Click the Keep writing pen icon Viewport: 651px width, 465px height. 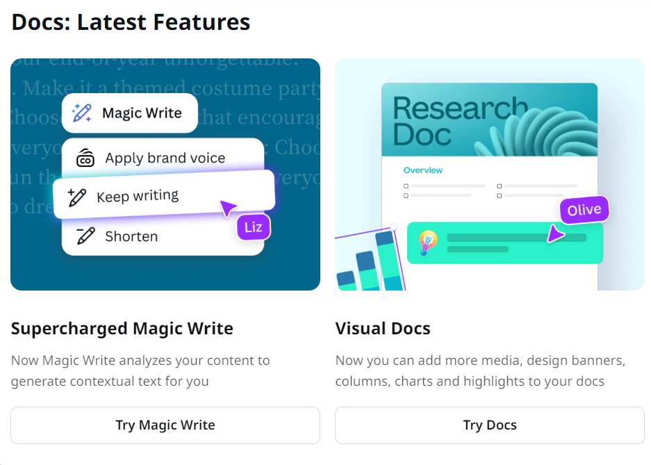point(77,198)
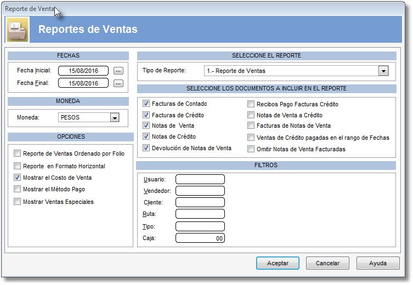This screenshot has height=285, width=413.
Task: Expand the Tipo de Reporte dropdown
Action: [x=383, y=71]
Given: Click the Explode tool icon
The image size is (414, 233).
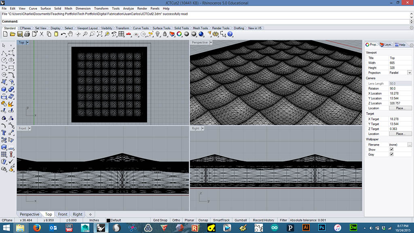Looking at the screenshot, I should pyautogui.click(x=11, y=104).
━━━━
**WHAT TO PRODUCE**
The lines from the one holding "Given: Click the Explode tool icon" to the final line of the entries are to be duplicated exactly, and the pictures are to be left out.

**OUTPUT OF THE EXERCISE**
Given: Click the Explode tool icon
The image size is (414, 233).
Looking at the screenshot, I should pyautogui.click(x=11, y=104).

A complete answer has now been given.